Oh, we have a problem. The table is ignored. From an object-oriented perspective, this is what we should expect. A list of paragraphs cannot suddenly hold a table, that would be illogical because that is an object of another class.
So what should we do? Now equipped with newly gained knowledge about how Python-Docx is built on top of XML. We need to go back and refactor the loopings over the paragraphs, then we will be fine. But how?
I will need to loop over the children of the body element of the document and then for each child I will need to find out if it is a paragraph then handle it like that, and when it is a table, then I need to handle that.
The solution was to walk over all children of the body element. If the child was found to be a paragraph, then I initialized an instance of paragraph class myself. It is the first time I did this. It worked very well. Then I left the rest of the handling of the paragraph as it was already created. I had to indent the entire if clause but other than that it worked as before.
The table?
This was uncharted territory for my part.
I could not initialize the table object the same way as the paragraph. Why is that?
There was no Table in the Docx class!
The documentation said there should be a Table class:
Look, it should work. No?
Perhaps it is not included by default?
Added the explicit import of the table.
And now?
It works! The child is a table, and we initialize the table object. Awesome, now parse this thing and produce the markup.

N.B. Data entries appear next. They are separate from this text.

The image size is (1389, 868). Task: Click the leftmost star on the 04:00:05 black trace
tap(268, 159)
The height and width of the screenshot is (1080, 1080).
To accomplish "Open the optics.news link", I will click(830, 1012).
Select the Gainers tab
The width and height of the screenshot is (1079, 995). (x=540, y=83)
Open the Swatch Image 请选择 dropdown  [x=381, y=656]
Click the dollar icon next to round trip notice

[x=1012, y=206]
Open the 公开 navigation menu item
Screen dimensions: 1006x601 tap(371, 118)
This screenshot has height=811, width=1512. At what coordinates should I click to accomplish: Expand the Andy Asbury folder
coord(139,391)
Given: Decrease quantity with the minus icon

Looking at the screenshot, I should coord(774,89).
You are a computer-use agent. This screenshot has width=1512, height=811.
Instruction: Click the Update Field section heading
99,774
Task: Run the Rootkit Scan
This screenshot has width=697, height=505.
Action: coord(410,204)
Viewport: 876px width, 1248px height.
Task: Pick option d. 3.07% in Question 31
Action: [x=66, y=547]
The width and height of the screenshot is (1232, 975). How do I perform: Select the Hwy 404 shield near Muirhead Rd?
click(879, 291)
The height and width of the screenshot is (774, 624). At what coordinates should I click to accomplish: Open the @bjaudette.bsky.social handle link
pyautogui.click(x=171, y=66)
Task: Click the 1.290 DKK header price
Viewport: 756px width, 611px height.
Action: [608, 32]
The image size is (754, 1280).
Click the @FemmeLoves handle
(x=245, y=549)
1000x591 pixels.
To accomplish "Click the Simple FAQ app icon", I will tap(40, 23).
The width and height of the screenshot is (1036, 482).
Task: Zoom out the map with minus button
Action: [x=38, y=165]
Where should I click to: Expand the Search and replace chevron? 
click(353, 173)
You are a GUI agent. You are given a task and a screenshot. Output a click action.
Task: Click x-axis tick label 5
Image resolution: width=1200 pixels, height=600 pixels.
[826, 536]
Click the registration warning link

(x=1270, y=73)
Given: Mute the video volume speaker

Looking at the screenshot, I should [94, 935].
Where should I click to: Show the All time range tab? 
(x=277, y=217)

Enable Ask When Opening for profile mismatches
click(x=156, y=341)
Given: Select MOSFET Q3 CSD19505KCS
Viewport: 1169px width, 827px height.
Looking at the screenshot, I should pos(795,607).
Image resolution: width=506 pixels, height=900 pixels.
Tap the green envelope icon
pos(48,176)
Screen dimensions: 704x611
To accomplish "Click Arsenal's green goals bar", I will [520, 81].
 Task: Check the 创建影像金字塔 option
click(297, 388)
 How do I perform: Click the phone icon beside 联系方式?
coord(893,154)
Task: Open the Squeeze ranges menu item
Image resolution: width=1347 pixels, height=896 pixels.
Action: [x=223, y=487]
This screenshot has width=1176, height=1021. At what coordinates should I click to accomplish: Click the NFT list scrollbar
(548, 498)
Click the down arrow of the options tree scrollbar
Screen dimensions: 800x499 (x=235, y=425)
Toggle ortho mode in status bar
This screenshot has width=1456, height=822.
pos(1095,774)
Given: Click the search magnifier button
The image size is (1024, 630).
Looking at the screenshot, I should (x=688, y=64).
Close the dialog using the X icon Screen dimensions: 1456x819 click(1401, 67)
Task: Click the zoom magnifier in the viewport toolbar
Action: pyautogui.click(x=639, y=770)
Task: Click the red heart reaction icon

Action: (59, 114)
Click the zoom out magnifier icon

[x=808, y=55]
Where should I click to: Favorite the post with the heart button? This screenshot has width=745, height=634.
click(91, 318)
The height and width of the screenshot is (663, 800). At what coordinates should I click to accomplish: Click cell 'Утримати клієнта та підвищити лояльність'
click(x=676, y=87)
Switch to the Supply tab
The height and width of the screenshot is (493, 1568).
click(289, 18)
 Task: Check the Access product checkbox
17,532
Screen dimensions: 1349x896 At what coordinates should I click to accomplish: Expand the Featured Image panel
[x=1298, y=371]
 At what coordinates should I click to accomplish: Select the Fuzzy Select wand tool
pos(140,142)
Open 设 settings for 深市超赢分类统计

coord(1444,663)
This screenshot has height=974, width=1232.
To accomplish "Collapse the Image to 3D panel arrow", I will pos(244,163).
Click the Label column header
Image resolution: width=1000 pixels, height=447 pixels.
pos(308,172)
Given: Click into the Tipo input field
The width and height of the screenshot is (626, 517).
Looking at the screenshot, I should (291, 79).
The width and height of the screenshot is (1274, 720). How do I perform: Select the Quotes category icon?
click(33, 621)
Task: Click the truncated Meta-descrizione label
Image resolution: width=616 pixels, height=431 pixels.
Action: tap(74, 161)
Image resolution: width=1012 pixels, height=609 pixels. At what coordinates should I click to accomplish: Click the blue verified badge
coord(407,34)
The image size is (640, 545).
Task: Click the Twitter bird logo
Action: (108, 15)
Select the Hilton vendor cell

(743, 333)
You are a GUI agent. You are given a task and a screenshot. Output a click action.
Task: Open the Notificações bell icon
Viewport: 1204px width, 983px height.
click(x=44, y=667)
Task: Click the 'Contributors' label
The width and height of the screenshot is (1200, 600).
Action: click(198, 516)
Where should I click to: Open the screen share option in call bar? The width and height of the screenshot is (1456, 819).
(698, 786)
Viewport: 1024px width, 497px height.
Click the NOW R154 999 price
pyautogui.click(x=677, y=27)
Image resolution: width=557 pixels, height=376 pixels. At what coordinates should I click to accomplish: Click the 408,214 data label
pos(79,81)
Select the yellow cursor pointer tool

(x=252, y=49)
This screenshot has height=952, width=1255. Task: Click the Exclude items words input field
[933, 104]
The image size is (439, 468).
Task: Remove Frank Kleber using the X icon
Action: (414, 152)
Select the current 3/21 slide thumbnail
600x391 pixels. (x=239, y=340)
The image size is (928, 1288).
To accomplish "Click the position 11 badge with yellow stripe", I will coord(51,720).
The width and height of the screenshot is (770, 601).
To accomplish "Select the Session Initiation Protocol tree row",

Ooh. In the cells, there are paragraphs. Would it not be nice to send these paragraphs to my “routine” for handling paragraphs. There is just one issue, I have the if-statement of handling a paragraph, but it is not a separate routine. Perhaps I need to make it into a function so that I can call it from the handling of a cell?
So with that, the table parsing is put on hold. Instead, I start refactoring my code. I need to move the handling of the paragraph into a separate function. Then I get this:
That is cool. I moved the code into a function, and now I get to play with the rules for local vs. global variables. All state variables will need to be declared global inside the function before I can use them.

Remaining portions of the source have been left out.